* 本文

----

読みやすくて面白かったけど、お話の中身はだいぶエグかった。

 

他国の王女と自国の王子との結婚初夜を無理やり代行させられた、ヒロインのマリーベル(庶民)が、ものすごい紆余曲折の末に王子と相思相愛の夫婦になるという物語。

 

他国から嫁いできた王女イルゼが、初夜に身代わりを必要としたのには、極めて下世話な理由があった。

 

ここの国の王位継承者には、結婚初夜の夫婦生活を家臣にリアルタイムで観察される上に、事後のシーツまで検分されるという、プライバシー度外視のトンデモなしきたりが存在していた。この物語の世界の王侯貴族は貞節や道徳の観念がはなはだしく薄いようなので、そういうチェックでもしないと、未来の国王が王族と血縁関係全然ナシだった、なんていうことが、いくらでも起こりかねないのだ。

----

* データ抜粋
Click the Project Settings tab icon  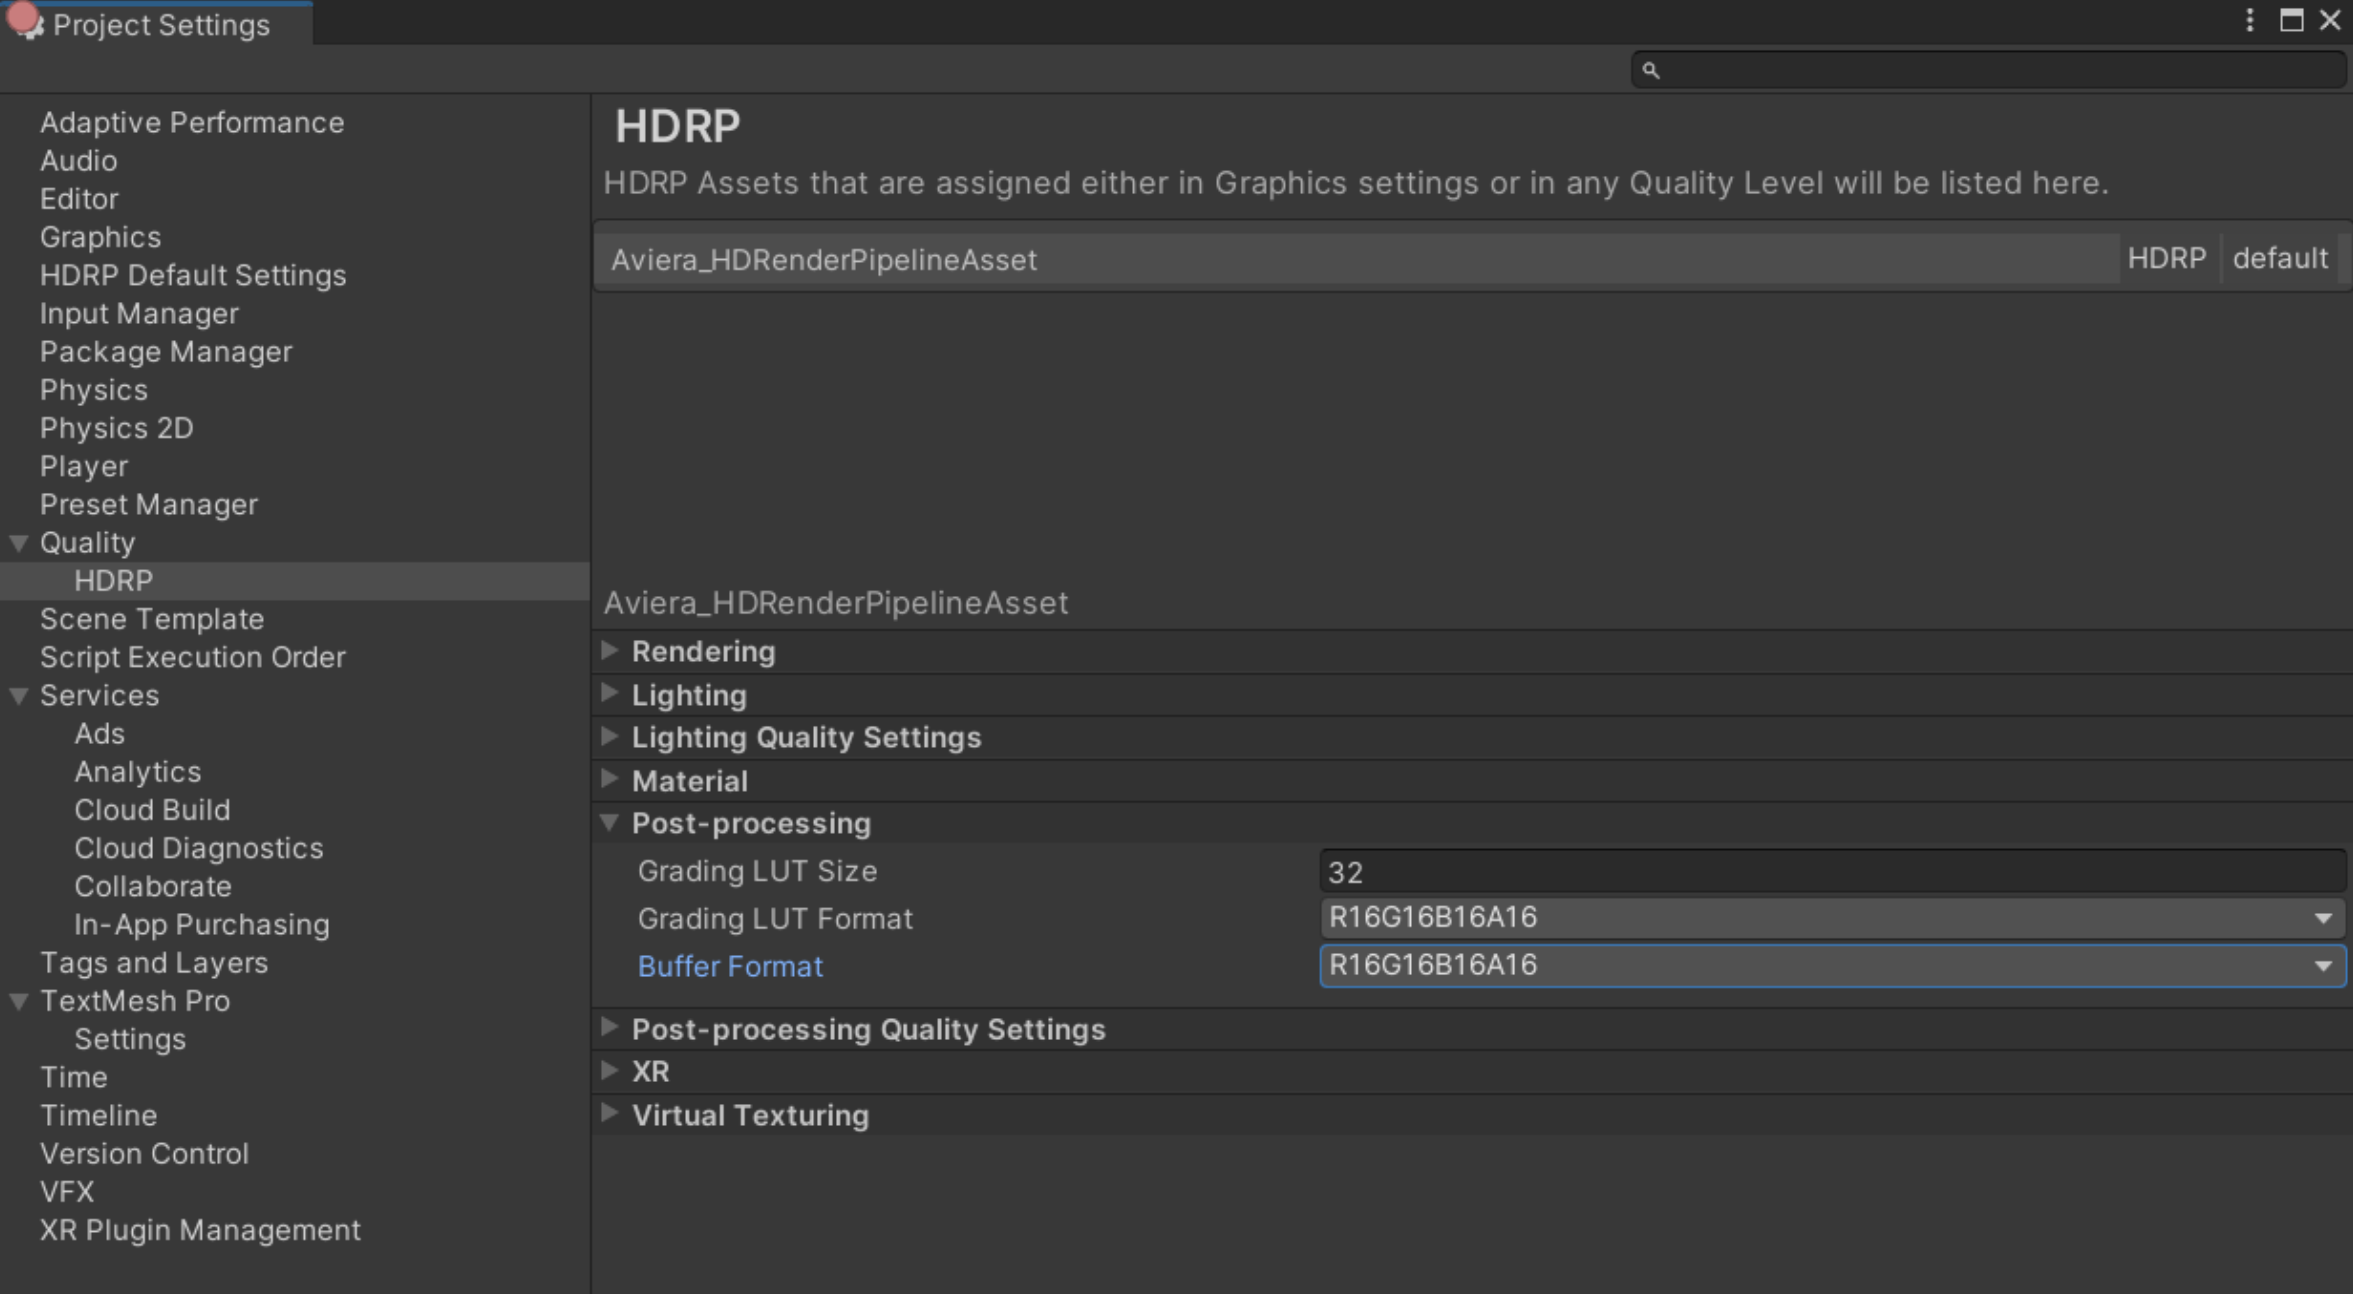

----

* 取り組む問題
1/ 本文で、ヒロインのマリーベルはどのような身分の人物として紹介されていますか。
2/ 本文の「読みやすくて面白かったけど、お話の中身はだいぶエグかった。」から「極めて下世話な理由があった。」までの部分を、「身代わり」を「代役」に置き換えて書き直してください。
データを参照しなくても解くことができます。

* 解答一覧
1/ 庶民です。

2/
読みやすくて面白かったけど、お話の中身はだいぶエグかった。

 

他国の王女と自国の王子との結婚初夜を無理やり代行させられた、ヒロインのマリーベル(庶民)が、ものすごい紆余曲折の末に王子と相思相愛の夫婦になるという物語。

 

他国から嫁いできた王女イルゼが、初夜に代役を必要としたのには、極めて下世話な理由があった。